Minimum Viable Data Collection

The gist of the EU’s General Data Protection Regulation (GDPR) is simple: protect citizens from data-hungry corporations. It gives people control over how their personal data is collected, as it requires website-owners to stick to a set of rules when dealing with people’s data (I’m paraphrasing). In short: it gives rights to citizens and duties to (digital) businesses.

Most websites in Europe have taken action to comply with parts of their duties, by implementing cookie consent banners. In the least bad scenario, the response of such website-owners was: let’s find out which cookies we set and which ones we allow others to set. Then ask users for permission and set cookies if permitted. So, basically, business as usual, but with a banner for explanation.
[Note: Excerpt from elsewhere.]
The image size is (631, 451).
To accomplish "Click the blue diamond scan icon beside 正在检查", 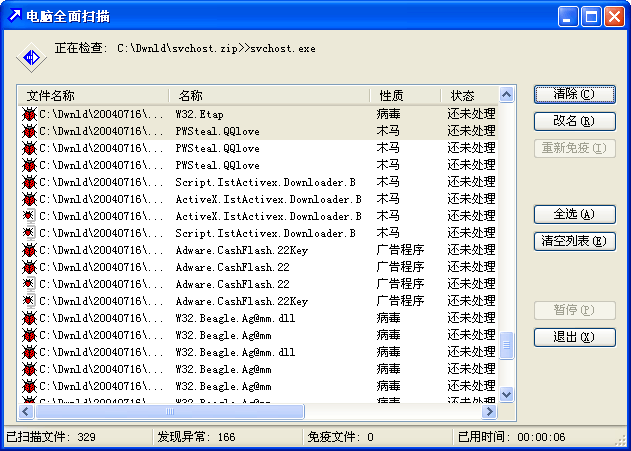I will (31, 58).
Of course, cookies themselves are not the problem per se. It is the broader strategy, which hardly requires cookies. It is to try and get as much information from users as possible and combining everything you can find, to create detailed profiles of website visitors. This is enabled by and helps enable surveillance capitalism, which threatens our societies and people in many ways.

What if website-owners used the logical opposite of that strategy? What if our industry championed… Minimum Viable Data Collection? This strategy would collect the minimum information from users. Maybe it would actively destroy and anonymise any personal data. You would find out what kind of tracking you do or enable (via third-parties) and reduce it. Ideally to zero. This strategy respects citizen’s rights much better.
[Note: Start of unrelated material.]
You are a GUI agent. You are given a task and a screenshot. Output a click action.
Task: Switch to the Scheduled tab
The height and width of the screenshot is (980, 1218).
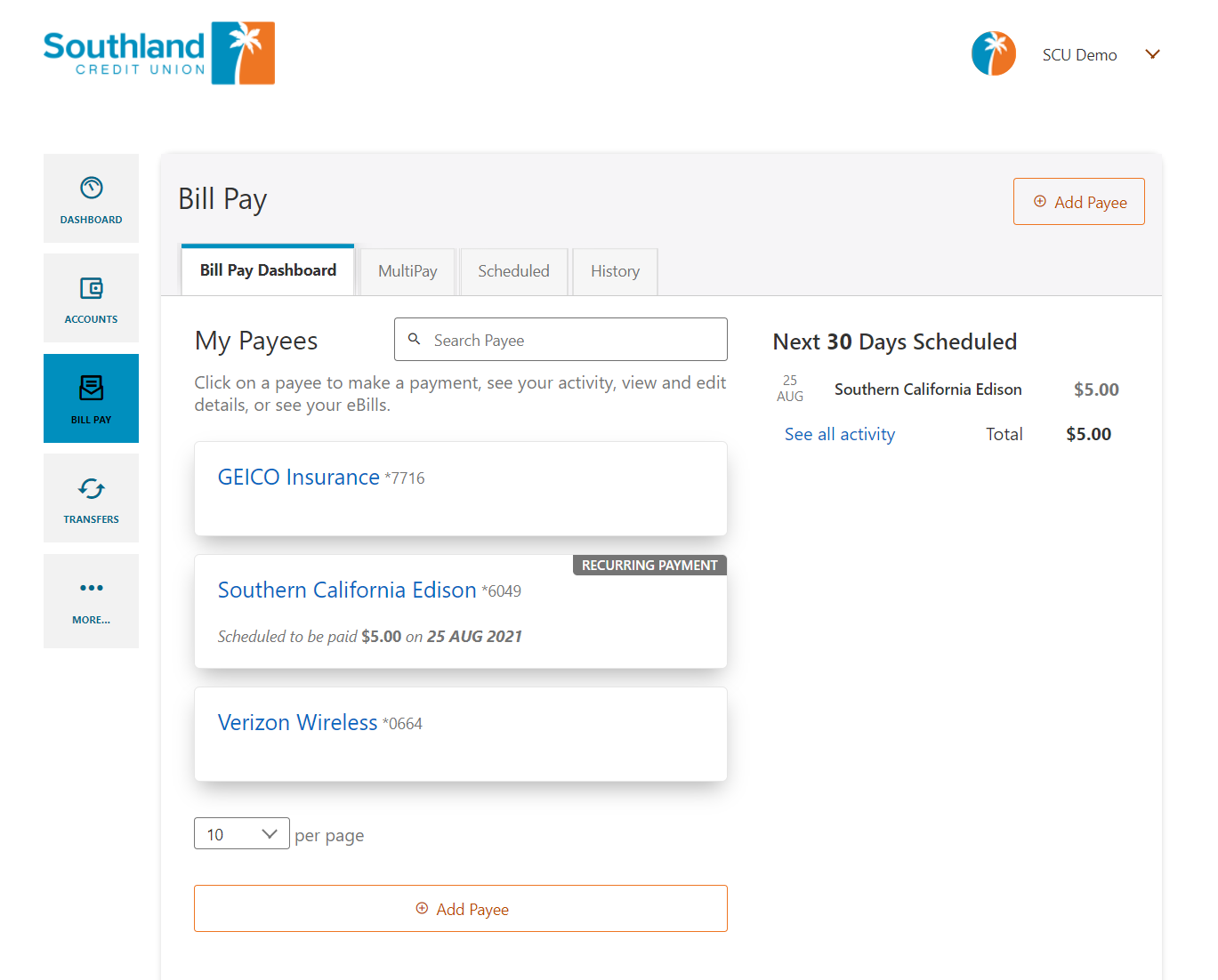pos(513,271)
Does this idealist blogger need more realism? Well, maybe. Let’s still explore this idea.

The current state of affairs

How do websites currently deal with their privacy-related obligations? Well, many ask permission to set cookies. Some use pointy formulations like ‘would you mind some cookies?’, completed with a picture of a cookie jar. Oatly, a company that makes vegan milk (yay!), is just of many going down this route:

Screenshot 2020 03 09 at 12.27.52 “Cookies go nicely with oat drinks. As it happens, the digital kind do too. So is it okay with you if we use cookies on this site?”
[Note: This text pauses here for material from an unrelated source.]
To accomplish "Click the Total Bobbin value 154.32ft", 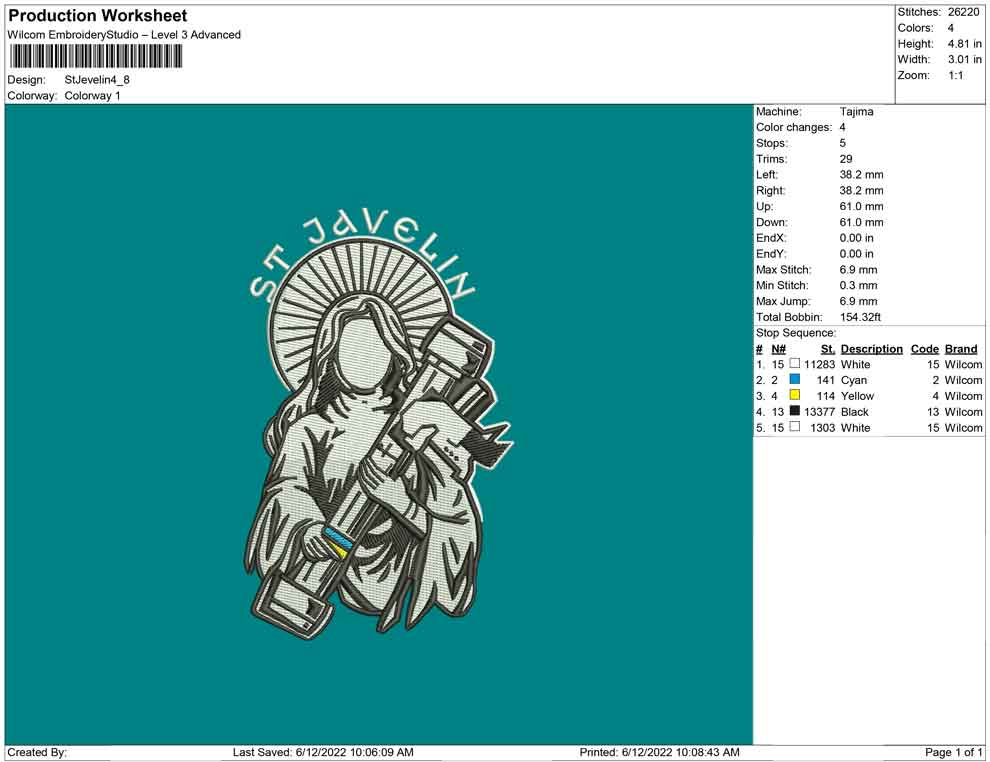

These are sometimes funny and original, but, also, they indicate these companies do not see online tracking as a serious problem. That’s understandable, it’s a complex problem, maybe we can’t expect marketeers to do their homework. But isn’t this too important to be turned into a joke?

Why do websites track?

The amount of cookie banners in the wild may lead us to conclude: websites really need tracking to function. Yet they don’t. So why do websites track?

From the perspective of surveillance capitalist companies, the need for tracking is clear: their business is built upon it. Again, see Shoshana Zuboff’s The Age of Surveillance Capitalism.

What I’m interested in: why do website owners wilfully welcome bad trackers on their web properties? Surely, it would be easier to comply with data collection regulations by not collecting data at all? Minimum Viable Data Collection seems to be the most straightforward solution (Ockham’s razor!).

I think these are some of the common reasons why sites don’t focus on minimising data collection yet:

Unaware of the harm: Some organisations may not have read up the consequences of using whatever part of their tools come with naughty trackers. This is not a valid excuse, but it may explain a majority of cases.
User research: Often, website owners want to track users to inform their design decisions. Through A/B tests (which aren’t trivial to get right, or other quantitative UX research on live websites.
Social media: A lot of websites embed content from third-parties, like videos from YouTube. Some also include buttons that allow social sharing, like Tweet This buttons. All of these come with tracking code more often than not. It’s unclear if people actually use them (but it seems some do).
Data collection for marketing: Some websites, especially those in the business of sales (like hotel or flight booking sites), collect user data so that they can make better (automated) decisions on offers and pricing.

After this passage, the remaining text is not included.